(Collected data)
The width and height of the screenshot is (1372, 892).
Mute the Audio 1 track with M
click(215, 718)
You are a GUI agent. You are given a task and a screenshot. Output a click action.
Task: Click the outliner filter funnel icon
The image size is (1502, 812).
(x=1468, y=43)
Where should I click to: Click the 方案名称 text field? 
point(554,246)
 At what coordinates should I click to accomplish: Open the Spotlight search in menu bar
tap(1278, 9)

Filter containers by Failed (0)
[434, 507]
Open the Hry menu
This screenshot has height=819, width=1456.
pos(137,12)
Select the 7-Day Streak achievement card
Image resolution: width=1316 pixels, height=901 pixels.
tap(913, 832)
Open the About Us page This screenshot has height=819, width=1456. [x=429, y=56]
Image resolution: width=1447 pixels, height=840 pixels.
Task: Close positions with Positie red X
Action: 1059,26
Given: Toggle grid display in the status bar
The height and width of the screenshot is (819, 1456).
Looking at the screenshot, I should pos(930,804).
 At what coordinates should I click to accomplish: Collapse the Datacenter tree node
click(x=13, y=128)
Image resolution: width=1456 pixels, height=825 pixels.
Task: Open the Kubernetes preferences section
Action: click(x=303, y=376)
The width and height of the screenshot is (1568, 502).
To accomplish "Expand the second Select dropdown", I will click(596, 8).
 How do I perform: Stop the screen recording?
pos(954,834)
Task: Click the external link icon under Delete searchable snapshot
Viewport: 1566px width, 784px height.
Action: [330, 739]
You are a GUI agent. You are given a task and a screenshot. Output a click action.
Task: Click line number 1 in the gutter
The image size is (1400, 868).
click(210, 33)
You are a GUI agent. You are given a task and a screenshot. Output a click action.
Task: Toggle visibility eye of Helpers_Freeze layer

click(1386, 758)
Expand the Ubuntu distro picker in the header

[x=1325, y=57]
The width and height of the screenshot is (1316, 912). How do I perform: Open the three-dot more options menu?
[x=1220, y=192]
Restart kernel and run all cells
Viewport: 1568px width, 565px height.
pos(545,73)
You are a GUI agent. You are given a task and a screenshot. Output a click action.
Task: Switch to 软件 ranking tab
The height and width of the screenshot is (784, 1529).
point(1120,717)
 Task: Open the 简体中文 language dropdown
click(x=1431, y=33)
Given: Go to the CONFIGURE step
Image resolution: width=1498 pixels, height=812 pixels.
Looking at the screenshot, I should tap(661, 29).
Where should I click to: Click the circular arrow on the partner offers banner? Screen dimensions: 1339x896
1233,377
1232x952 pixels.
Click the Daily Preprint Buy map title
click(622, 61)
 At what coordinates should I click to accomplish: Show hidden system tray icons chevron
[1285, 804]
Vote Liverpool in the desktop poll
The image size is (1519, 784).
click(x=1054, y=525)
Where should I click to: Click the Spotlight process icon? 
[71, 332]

> **What the task requires**
Set down again, word for word, the stretch of records from the line with "Task: Click the external" to the line with "Restart kernel and run all cells", both of those lines included.

> **Problem solution**
Task: Click the external link icon under Delete searchable snapshot
Viewport: 1566px width, 784px height.
Action: [330, 739]
You are a GUI agent. You are given a task and a screenshot. Output a click action.
Task: Click line number 1 in the gutter
The image size is (1400, 868).
click(210, 33)
You are a GUI agent. You are given a task and a screenshot. Output a click action.
Task: Toggle visibility eye of Helpers_Freeze layer

click(1386, 758)
Expand the Ubuntu distro picker in the header

[x=1325, y=57]
The width and height of the screenshot is (1316, 912). How do I perform: Open the three-dot more options menu?
[x=1220, y=192]
Restart kernel and run all cells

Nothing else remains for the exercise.